_Consignes_
**1)** Résumez en deux phrases le texte de lecture sur les solutions offertes par la nature.
**2)** Répondez brièvement aux questions suivantes à partir du texte de lecture.
(a) Par quel domaine le texte propose-t-il de commencer l'observation de la nature ?
(b) Dans quelle entreprise Wessel Wits travaille-t-il ?
(c) À quoi appartiennent les sillons et spirales qui couvrent l'objet imprimé en 3D ?
**3)** Recopiez le passage du texte de lecture qui s'ouvre sur les mots « Et si les solutions » et se ferme sur « optimiser l’étendue touchée. ».

Et si les solutions aux enjeux de notre société se trouvaient dans la nature ? Pour nous en convaincre, observons de plus près la fantastique boîte à outils que constitue notre environnement naturel. À commencer par la régulation thermique : comment maintenir nos corps, équipements et bâtiments à bonne température le plus efficacement possible ?

Wessel Wits, architecte hardware chez Thales, nous montre une petite impression en 3D. L’objet est couvert des sillons et spirales que nous associons habituellement au cerveau humain, mais qui appartiennent en l’occurrence à un corail-cerveau. Ces crêtes et rainures sont loin d’être décoratives ; chaque courbe guide les eaux de l’océan à la surface du corail pour optimiser l’étendue touchée.

_Extrait de données_
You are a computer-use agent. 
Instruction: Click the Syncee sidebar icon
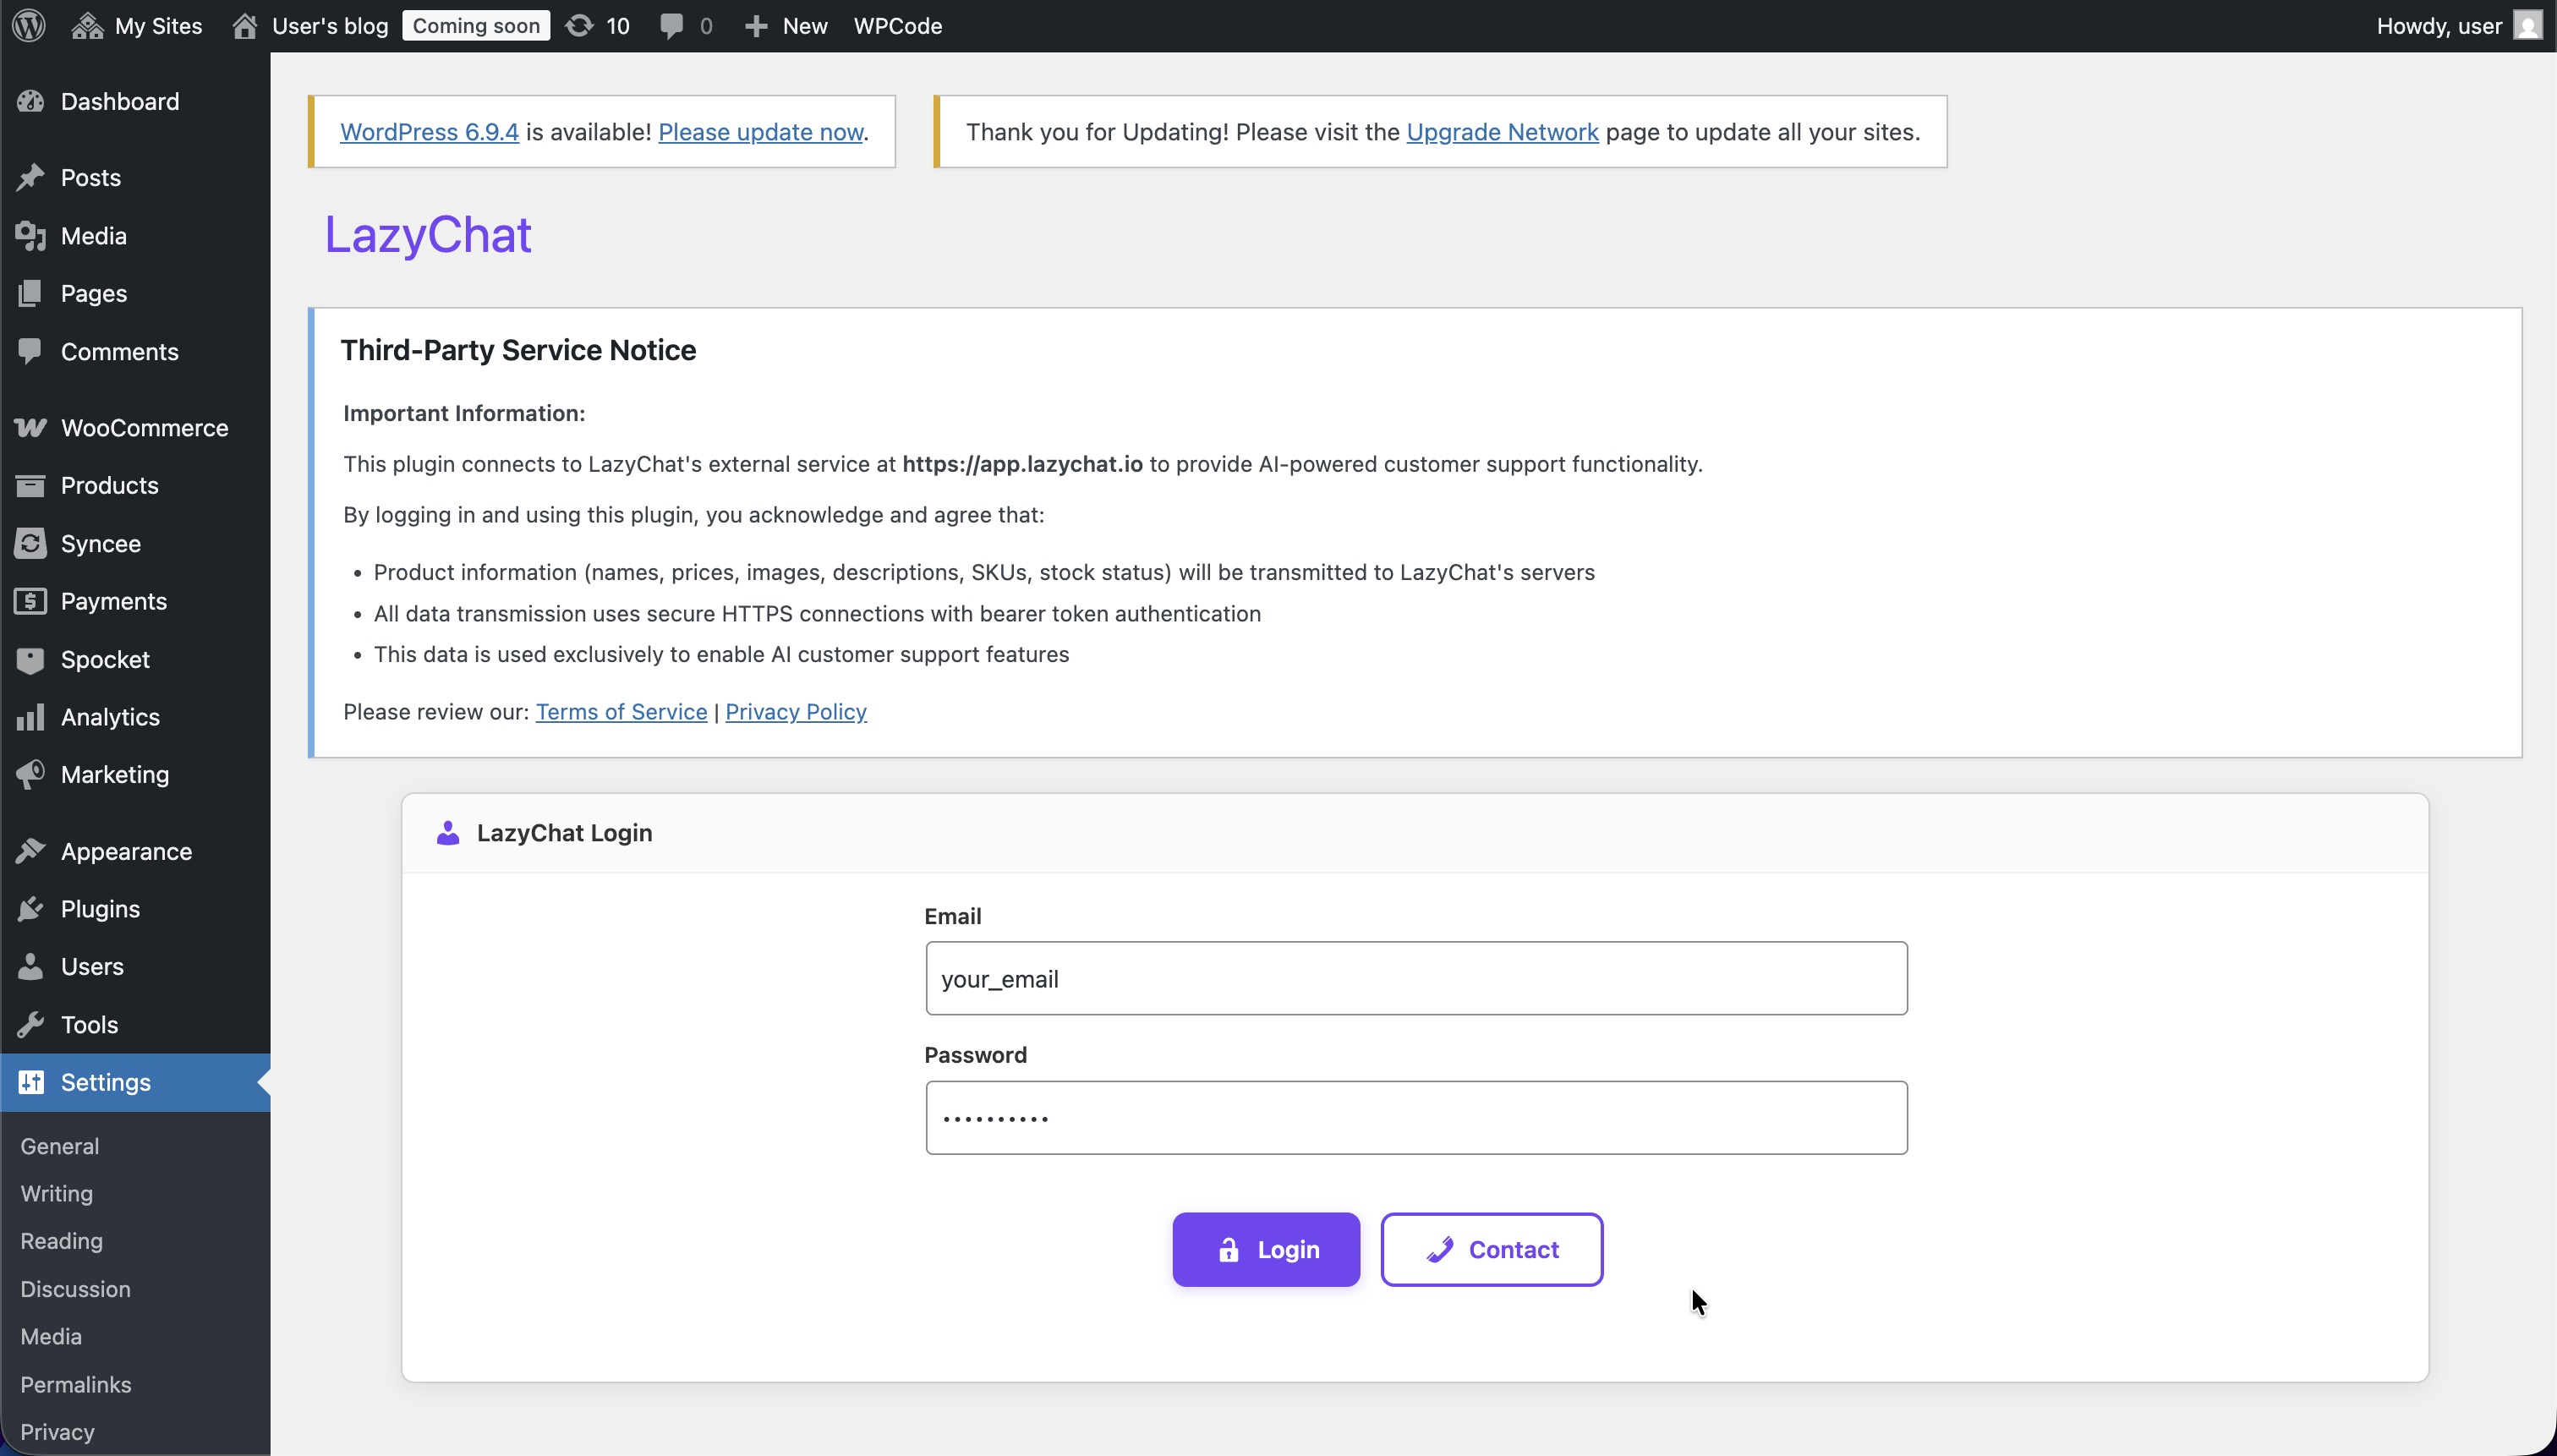(x=30, y=543)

_Corrigés_
**1)** Le texte suggère que les solutions aux enjeux de notre société pourraient se trouver dans la nature et commence par la question de la régulation thermique. Wessel Wits, architecte hardware chez Thales, montre une impression en 3D d'un corail-cerveau, dont les crêtes et rainures guident les eaux de l'océan à sa surface pour optimiser l'étendue touchée.

**2)**
(a) Par la régulation thermique.
(b) Chez Thales.
(c) À un corail-cerveau.

**3)**
Et si les solutions aux enjeux de notre société se trouvaient dans la nature ? Pour nous en convaincre, observons de plus près la fantastique boîte à outils que constitue notre environnement naturel. À commencer par la régulation thermique : comment maintenir nos corps, équipements et bâtiments à bonne température le plus efficacement possible ?

Wessel Wits, architecte hardware chez Thales, nous montre une petite impression en 3D. L’objet est couvert des sillons et spirales que nous associons habituellement au cerveau humain, mais qui appartiennent en l’occurrence à un corail-cerveau. Ces crêtes et rainures sont loin d’être décoratives ; chaque courbe guide les eaux de l’océan à la surface du corail pour optimiser l’étendue touchée.